Material and Methods
Statistical Population and Specimens. This study was performed on IBV-positive tissue specimens of the trachea, lung, and kidney, collected from broiler, layer, and broiler breeder farms by the Department of Microbiology, Faculty of Veterinary Medicine, the University of Tehran from 2013 to 2017. The identification of the IBV-positive specimens was accomplished using real-time PCR with 5 UTR as a primer (data are not shown).

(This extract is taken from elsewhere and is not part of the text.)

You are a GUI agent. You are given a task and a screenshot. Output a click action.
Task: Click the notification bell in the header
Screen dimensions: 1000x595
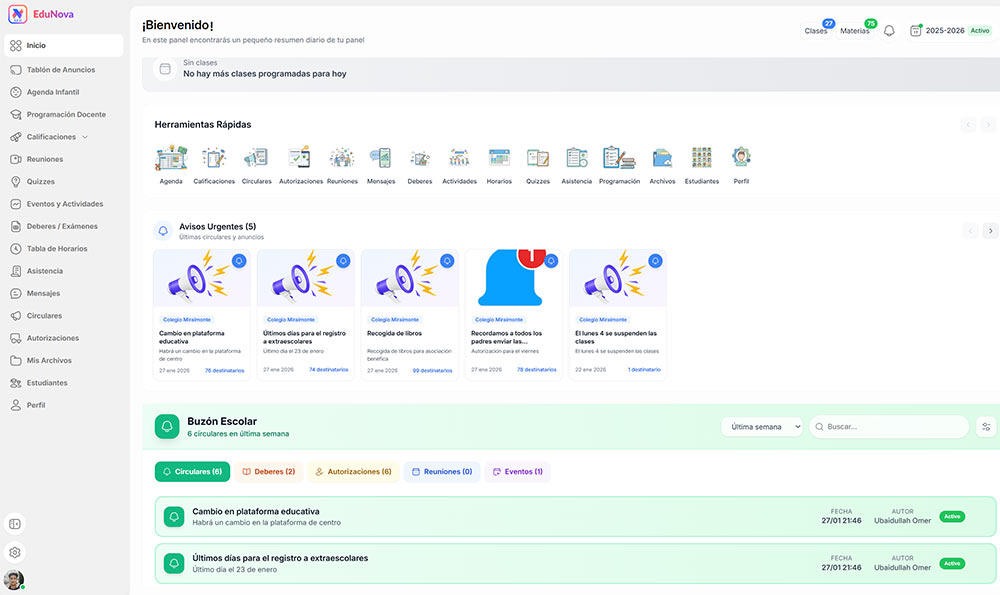coord(889,31)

Molecular Diagnosis. The tissue specimens were provided separately for each poultry. Suspensions were prepared and used for molecular testing after low-speed centrifugation. The RNA isolation of the virus from the suspension was performed using the RNA Easy Mini-kit (Qiagen Co.) according to the manufacturer's instructions. Forward (TTACAGCCTGGCAATGTCT T) and reverse (CAACATCCTCMRTAAAGTTAGA AC) primers, as well as FAM-CYAGTGTGTTTCTA AAYGGCAACCTT-BHQ1 probe, were used to trace the D1466 genotype ( Domanska-Blicharz et al., 2017 ). This reaction was performed using the QuantiTect Probe RT-PCR Kits (Qiagen Co.). The reaction conditions included 50 °C for 30 min, 95 °C for 15 min, as well as 40 cycles of 94 °C for 10 sec and 60 °C for 60 sec. This reaction was placed on the specimens. Also, the Rotor Q device (Qiagen Co.) D1466 antigen GD Animal Health (Cat No: 1232) was used to ensure the correctness of the various stages of the test.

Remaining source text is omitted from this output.